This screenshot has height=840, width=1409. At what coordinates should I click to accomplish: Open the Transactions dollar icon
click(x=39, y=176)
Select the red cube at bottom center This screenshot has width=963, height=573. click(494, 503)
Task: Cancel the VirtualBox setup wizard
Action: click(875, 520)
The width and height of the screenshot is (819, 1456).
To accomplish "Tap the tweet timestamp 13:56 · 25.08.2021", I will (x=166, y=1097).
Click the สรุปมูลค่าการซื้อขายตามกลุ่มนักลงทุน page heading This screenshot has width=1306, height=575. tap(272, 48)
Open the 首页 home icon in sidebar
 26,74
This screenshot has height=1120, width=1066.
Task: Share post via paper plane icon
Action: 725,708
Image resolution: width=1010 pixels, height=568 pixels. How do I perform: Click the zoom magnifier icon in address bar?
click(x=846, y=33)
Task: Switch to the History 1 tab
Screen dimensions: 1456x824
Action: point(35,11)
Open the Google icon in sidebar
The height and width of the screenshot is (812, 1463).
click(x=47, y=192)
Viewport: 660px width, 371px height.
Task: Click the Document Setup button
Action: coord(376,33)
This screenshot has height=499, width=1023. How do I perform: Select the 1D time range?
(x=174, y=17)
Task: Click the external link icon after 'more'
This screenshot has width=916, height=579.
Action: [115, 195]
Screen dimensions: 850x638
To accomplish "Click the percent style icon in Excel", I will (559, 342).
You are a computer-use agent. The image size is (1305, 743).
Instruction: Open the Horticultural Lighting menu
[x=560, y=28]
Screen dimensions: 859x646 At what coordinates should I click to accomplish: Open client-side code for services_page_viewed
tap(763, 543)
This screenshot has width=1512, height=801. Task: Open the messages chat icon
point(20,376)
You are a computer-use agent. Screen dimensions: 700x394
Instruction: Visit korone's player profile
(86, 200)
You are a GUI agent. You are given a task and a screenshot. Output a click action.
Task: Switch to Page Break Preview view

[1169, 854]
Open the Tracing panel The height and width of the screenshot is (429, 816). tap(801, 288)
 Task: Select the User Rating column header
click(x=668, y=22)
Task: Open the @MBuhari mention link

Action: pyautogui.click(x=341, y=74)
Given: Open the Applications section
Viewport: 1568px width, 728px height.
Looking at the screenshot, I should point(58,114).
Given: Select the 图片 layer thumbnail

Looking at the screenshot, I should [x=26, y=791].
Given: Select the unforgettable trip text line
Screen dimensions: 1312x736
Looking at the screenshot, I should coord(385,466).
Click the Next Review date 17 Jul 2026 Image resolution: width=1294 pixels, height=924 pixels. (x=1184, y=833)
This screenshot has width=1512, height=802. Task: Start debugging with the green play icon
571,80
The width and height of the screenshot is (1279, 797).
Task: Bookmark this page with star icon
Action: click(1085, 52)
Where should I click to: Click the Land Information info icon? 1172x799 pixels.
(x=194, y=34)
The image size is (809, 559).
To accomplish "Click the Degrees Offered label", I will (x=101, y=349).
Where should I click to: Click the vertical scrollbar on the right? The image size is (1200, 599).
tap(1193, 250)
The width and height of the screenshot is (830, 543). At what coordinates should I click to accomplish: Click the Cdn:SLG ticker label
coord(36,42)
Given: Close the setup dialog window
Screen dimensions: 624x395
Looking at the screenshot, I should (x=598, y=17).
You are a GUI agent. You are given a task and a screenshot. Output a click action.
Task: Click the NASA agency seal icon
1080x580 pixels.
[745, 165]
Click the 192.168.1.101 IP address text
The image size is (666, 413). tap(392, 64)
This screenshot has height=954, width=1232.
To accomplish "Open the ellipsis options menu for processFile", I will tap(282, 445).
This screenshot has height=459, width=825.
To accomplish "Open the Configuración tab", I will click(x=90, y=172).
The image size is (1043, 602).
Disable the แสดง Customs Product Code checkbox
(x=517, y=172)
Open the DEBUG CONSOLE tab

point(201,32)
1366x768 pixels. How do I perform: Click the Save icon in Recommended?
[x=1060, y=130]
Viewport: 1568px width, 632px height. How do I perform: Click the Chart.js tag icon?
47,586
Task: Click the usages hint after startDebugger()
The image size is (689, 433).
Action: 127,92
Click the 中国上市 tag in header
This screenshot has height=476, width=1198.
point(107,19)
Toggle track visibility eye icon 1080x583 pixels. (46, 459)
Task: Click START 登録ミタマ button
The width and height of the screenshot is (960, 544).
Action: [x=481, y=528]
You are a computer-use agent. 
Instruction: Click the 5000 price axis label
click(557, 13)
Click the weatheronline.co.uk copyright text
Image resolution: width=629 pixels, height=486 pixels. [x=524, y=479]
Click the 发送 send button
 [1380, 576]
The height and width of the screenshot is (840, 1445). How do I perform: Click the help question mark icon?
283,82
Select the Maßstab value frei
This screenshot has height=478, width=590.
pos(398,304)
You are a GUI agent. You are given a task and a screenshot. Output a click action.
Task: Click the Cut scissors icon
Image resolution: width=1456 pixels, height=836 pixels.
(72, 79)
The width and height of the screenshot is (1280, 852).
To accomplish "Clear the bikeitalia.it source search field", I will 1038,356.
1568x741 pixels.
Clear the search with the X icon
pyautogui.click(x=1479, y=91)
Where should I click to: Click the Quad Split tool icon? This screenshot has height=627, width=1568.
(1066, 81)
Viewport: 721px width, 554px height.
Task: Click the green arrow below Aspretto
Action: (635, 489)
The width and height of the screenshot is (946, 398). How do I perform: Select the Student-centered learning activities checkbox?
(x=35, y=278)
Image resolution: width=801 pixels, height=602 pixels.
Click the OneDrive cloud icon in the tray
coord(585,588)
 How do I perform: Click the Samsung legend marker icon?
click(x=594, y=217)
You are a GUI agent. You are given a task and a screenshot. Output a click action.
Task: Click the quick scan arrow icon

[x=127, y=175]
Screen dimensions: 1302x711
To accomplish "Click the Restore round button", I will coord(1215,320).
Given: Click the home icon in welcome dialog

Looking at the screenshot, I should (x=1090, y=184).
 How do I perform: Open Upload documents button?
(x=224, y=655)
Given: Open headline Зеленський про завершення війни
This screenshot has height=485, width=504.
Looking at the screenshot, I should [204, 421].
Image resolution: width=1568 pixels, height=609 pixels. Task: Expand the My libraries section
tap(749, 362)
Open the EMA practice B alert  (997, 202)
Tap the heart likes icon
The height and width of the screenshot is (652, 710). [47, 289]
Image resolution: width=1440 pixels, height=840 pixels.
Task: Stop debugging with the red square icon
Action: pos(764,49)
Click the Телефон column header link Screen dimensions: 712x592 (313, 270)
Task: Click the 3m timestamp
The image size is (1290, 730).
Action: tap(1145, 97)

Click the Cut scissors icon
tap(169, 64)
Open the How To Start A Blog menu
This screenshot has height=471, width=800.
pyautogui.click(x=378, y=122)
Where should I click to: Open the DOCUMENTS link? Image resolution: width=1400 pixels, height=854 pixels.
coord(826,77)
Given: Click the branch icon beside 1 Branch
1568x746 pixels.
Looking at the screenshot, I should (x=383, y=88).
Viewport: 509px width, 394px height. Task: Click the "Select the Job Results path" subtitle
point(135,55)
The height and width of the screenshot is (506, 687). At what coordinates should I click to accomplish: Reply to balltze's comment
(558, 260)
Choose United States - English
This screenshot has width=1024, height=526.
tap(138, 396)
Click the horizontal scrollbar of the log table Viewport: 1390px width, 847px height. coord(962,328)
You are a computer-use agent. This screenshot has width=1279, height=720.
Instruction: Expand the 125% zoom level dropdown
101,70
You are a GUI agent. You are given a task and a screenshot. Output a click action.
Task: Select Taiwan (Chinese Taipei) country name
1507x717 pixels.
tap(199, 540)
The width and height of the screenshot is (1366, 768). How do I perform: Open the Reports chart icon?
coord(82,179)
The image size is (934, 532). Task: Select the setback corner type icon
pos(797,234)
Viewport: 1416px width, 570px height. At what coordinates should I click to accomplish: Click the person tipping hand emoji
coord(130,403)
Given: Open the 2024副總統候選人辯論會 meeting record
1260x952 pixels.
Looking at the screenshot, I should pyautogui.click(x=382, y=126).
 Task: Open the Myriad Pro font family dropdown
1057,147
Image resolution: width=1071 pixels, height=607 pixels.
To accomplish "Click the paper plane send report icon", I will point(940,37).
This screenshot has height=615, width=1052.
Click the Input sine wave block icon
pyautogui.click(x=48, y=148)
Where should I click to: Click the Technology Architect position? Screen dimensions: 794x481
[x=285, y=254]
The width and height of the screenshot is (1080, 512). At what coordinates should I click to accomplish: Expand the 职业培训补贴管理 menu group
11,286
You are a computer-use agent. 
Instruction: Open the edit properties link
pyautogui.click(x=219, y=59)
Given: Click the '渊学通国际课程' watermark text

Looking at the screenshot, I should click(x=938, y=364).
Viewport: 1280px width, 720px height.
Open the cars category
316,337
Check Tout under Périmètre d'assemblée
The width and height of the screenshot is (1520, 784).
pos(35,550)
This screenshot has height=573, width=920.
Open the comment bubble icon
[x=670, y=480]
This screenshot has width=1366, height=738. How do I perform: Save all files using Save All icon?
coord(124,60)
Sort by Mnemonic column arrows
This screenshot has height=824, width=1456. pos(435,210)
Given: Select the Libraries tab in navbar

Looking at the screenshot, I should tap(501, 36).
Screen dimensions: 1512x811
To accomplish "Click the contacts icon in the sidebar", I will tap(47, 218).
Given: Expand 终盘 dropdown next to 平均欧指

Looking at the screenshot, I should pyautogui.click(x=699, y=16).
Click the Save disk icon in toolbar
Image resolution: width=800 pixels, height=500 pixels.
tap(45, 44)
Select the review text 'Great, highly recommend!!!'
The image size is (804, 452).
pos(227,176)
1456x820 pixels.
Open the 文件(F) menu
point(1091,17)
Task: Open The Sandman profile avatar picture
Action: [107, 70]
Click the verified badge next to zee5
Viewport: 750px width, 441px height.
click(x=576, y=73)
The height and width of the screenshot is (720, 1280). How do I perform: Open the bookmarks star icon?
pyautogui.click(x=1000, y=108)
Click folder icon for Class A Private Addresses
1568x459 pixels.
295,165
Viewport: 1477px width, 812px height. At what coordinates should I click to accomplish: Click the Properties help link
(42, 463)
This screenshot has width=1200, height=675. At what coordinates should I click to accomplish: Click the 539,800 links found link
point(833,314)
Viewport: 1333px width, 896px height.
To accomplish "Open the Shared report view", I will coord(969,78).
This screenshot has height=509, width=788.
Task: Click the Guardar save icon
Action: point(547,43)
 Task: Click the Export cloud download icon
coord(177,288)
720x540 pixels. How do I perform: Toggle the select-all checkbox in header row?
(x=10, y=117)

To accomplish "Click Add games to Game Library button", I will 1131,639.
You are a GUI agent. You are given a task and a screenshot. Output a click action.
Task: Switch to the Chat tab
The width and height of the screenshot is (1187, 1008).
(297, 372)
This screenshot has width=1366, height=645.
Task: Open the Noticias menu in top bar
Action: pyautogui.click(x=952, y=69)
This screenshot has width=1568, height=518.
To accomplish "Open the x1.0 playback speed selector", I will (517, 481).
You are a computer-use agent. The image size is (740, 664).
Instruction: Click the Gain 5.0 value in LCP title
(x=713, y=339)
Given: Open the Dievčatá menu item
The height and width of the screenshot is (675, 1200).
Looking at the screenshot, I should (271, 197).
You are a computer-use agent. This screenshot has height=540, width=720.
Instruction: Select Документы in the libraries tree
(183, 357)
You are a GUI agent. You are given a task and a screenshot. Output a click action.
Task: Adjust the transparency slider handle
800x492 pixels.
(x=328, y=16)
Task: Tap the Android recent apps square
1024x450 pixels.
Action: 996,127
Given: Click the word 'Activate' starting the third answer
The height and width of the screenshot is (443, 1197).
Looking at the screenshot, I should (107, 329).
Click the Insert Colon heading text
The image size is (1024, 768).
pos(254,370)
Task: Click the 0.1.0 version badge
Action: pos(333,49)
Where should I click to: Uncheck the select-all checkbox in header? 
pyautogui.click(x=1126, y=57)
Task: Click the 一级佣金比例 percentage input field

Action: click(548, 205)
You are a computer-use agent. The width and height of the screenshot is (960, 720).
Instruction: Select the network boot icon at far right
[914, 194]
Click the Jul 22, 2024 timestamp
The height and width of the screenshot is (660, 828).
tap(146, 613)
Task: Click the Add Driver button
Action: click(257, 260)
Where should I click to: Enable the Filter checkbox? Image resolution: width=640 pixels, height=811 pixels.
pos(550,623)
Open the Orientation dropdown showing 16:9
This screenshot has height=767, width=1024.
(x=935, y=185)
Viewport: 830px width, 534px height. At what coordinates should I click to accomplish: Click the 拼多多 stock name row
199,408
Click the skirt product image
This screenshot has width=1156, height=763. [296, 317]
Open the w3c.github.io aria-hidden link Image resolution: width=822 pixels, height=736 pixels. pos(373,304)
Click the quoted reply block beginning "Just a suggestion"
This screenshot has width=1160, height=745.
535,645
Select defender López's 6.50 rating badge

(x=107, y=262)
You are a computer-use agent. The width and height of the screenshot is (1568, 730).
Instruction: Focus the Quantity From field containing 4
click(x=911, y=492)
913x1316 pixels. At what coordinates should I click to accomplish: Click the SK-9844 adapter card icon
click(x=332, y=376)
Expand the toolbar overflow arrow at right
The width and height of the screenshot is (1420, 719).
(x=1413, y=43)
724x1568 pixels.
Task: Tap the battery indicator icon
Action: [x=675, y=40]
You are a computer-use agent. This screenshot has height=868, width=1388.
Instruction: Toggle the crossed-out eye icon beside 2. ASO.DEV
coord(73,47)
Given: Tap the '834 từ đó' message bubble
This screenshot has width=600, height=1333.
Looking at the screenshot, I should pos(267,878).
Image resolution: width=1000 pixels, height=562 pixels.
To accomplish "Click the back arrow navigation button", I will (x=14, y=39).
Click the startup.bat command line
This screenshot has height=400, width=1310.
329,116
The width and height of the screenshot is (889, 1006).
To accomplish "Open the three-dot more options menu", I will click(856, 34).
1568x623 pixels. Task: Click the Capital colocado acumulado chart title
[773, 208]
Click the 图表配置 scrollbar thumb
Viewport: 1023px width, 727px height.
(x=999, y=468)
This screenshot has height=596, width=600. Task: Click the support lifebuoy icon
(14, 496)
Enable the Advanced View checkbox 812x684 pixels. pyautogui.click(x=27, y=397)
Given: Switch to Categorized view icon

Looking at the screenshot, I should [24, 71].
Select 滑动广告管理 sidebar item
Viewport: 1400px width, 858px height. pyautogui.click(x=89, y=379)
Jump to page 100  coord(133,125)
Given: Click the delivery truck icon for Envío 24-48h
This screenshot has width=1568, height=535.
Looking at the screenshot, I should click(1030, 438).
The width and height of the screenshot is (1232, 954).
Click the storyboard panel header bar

Prompt. Pick out every line in the data above that contains the word "heading", treating uppercase and lowercase letters as different, and copy each one.

Written answer.
Click the สรุปมูลค่าการซื้อขายตามกลุ่มนักลงทุน page heading This screenshot has width=1306, height=575. tap(272, 48)
Click the Insert Colon heading text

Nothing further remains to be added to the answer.